And the time spent in American college will not be lost. Said
Wallace, "I can complete the courses online."
Not, said Wallace, that the government has been showing any unwillingness
to work with her on allowing her to stay. While she and the school
met several times and made attempts to clear the matter up, she
was granted two extra months and two extra days.
But records submitted by the school verifying her right to be
here have yet to be processed. The INS has yet to send a valid
I20. As the third month begins to grow short, she said she's
pared her possessions down to two boxes and two sets of clothes
and made plans to stop at the American Embassy in Bangkok, to
let officials know she's exited the country.
Asked whether she blames the school or the government, Wallace
takes the high road, referring instead to the atmosphere of dread
in America since the day the towers fell and the resulting series
of laws that make it possible for a perfectly harmless "alien"
such as herself to "slip through the cracks."

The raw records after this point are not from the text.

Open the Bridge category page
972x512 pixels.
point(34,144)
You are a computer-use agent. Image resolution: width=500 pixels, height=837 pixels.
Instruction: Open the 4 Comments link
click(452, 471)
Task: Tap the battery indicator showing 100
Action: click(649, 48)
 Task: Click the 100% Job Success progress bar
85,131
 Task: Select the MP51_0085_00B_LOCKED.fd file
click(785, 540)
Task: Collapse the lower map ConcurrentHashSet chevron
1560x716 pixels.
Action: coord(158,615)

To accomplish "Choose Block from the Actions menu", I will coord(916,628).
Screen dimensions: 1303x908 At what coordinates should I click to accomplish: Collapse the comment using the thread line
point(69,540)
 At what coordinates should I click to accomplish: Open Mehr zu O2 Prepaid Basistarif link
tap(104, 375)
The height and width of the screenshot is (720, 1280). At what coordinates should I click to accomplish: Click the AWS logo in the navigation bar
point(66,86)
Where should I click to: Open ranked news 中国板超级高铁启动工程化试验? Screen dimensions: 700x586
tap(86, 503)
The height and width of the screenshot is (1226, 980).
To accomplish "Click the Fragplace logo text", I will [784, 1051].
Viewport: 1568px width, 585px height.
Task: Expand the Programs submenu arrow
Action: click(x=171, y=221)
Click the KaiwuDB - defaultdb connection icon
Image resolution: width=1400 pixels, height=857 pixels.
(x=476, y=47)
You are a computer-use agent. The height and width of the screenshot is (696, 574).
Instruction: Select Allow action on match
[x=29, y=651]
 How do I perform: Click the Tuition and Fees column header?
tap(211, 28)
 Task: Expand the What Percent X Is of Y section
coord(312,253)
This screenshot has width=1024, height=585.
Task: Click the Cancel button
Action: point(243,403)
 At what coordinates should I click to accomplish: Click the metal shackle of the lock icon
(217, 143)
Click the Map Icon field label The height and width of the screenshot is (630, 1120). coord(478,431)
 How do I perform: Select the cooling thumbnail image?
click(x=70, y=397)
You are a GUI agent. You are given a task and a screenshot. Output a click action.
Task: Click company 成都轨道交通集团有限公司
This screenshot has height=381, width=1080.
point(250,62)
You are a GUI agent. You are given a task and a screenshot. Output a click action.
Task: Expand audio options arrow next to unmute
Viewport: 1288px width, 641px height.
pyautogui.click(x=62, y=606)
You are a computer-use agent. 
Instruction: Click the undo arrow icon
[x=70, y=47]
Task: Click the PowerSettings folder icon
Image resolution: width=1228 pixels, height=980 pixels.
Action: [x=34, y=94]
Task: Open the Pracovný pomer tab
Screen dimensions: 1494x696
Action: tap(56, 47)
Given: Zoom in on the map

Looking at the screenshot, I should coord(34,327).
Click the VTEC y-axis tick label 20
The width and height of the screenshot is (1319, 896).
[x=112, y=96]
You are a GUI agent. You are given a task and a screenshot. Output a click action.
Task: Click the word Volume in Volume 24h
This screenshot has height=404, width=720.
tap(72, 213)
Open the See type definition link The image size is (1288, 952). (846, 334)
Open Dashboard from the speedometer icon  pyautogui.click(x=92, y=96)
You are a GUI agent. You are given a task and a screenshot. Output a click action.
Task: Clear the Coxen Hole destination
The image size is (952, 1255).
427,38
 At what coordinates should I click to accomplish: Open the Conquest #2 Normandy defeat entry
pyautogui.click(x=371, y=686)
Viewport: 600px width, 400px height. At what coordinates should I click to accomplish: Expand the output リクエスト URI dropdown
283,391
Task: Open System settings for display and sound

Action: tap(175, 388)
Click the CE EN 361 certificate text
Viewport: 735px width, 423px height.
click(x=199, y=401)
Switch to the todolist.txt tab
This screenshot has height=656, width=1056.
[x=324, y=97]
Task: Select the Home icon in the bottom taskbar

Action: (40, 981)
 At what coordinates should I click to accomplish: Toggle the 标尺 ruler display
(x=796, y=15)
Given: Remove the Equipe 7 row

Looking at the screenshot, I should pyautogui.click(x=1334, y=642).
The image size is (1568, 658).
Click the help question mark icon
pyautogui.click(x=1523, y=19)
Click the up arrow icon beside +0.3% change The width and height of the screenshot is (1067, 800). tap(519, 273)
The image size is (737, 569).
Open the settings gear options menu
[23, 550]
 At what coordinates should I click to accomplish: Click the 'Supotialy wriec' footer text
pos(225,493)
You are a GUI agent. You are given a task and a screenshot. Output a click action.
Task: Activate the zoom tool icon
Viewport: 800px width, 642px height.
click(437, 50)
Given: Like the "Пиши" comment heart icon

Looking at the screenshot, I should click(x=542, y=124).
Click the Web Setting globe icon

Wallace, a Brit who arrived in America for the first time six
years ago, said she's experienced a palpable change in the people
of this nation since that fateful day. Her story, she said, is
one possible end that results from "the trauma and the hurt
and the fear thatbthis country is in and how we legislate through
fear."
It wasn't like that when she arrived. For the first few years
she was here, she said, she was gifted with anything she needed.
The people of America took her in and "it was like rain
from Heaven."
But because Homeland Security has been tightened up in the wake
of the tragic events of Sept. 2001, a visa and old paperwork
no longer suffice to keep her name in the good graces of the
government.
So now Wallace has made other plans. She said she won't miss
America and is looking forward to her trip to Asia. "The
end of the advanture is that it's the beginningof another adventure,"
said Wallace, "Which is, to me, what life is all about."
Still, Wallace knows it isn't the end of America's adventure,
now that the nation has begun to feel its own vulnerability,
its own mortality. She said that, while she can only speak for
herself, she imagines that similar situations to hers are occuring
in other places around the country every day.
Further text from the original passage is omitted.